I've been whiling away an hour or two thinking about Unix file locks, and fair scheduling, and from what I can tell, Unix file locking does not implement fair scheduling. Below are some more words to explain what that means, in more detail.

Unix file locking is a fairly common set of APIs on most Unix and Unix-like systems to support what are called advisory locks:

UNIX does not automatically lock open files and programs. There are different kinds of file locking mechanisms available in different flavours of UNIX and many operating systems support more than one kind for compatibility. The two most common mechanisms are fcntl(2) and flock(2). Although some types of locks can be configured to be mandatory, file locks under UNIX are by default advisory. This means that cooperating processes may use locks to coordinate access to a file among themselves, but programs are also free to ignore locks and access the file in any way they choose to.

Unix file locking is available on a very broad set of Unix-like operating systems, including Solaris, Linux, FreeBSD, HPUX, etc.

Microsoft Windows offers a fairly similar set of APIs called LockFileEx and UnlockFileEx.

So, most operating systems of interest have these file locking APIs.

Fair Scheduling of lock requests is a term introduced 35 years ago (at least) by that titan of system programming, Jim Gray. In section 4.1 of the ultra-classic paper Granularity of Locks in a Shared Data Base (co-authored by Franco Putzolu and Ray Lorie), Gray writes:

The set of all requests for a particular resource are kept in a queue sorted by some fair scheduler. By "fair" we mean that no particular transaction will be delayed indefinitely. First-in first-out is the simplest fair scheduler and we adopt such a scheduler for this discussion modulo deadlock preemption decisions.
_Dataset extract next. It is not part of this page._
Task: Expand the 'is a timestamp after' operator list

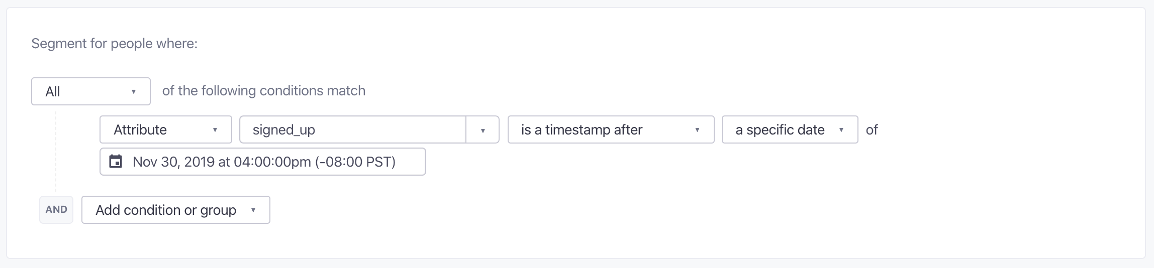Action: tap(611, 130)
Let's try to illustrate fair scheduling with a short example:

Suppose that I have a set of processes (A, B, C, etc.) who are trying to co-operate by locking and unlocking a common file named file. The processes may lock the file in either shared (S) or exclusive (X) mode.
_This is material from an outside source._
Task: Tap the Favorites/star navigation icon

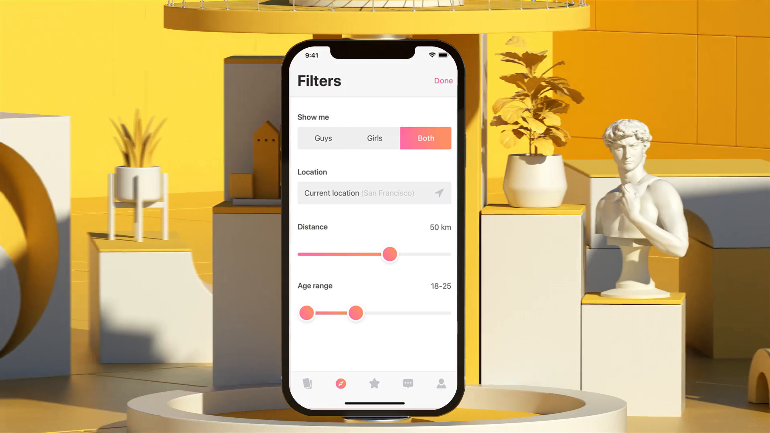Action: point(374,383)
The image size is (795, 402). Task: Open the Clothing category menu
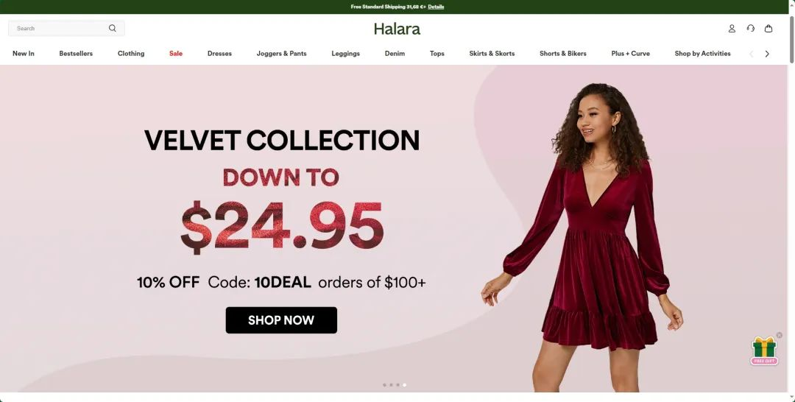tap(131, 53)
  1. First, A locks file in shared mode.

  2. Second, B locks file in shared mode. These first two locks are immediately granted, as they conflict with nothing.
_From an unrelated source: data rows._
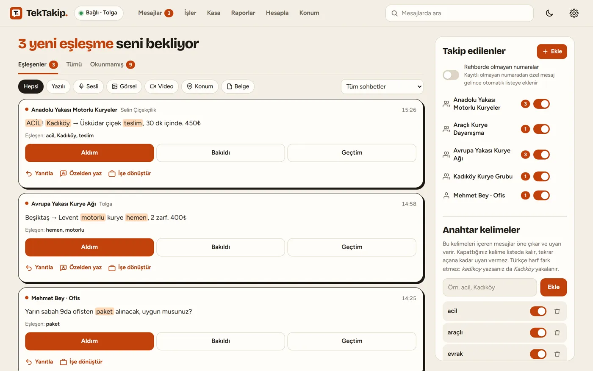Open the Raporlar menu item
593x371 pixels.
point(243,13)
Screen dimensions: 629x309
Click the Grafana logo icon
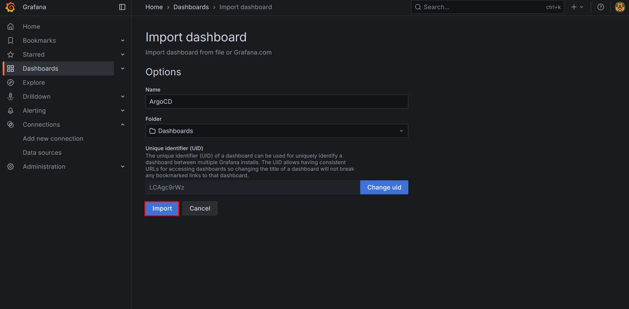[10, 7]
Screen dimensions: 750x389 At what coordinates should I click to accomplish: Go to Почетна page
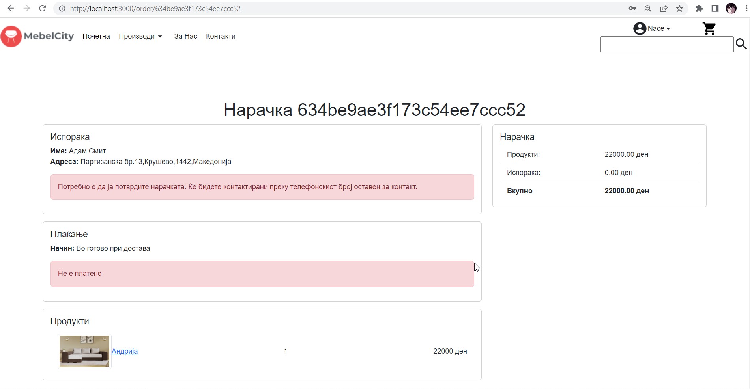[96, 36]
  3. Third, C locks file in exclusive mode. This lock cannot be immediately granted, so C waits.

  4. Fourth, A unlocks file. At this point, B still holds file (S), and so C still waits.

  5. Fifth, D locks file in shared mode. Here, we have a scheduling decision.

On the one hand, D's lock request can be immediately granted, because it is compatible with all currently-granted locks. This scheduling regimen is sometimes called greedy scheduling, because it attempts to grant locks whenever possible. On the other hand, if D's lock request is immediately granted, then it has been given "unfair" access to the resource, because it made its request after C, and yet is being granted access before C. If, at this point, the locking implementation forces D to wait for its S lock until C has first been granted, then released, its X lock, then the lock manager is practicing fair scheduling, because it is ensuring that C is not delayed indefinitely. (The delay might be indefinite because S lock requests might keep coming along from various processes and if the arrival rate of the new lock requests is such that there is never a period that all the S lock requests are released, then the X lock request may never be granted.)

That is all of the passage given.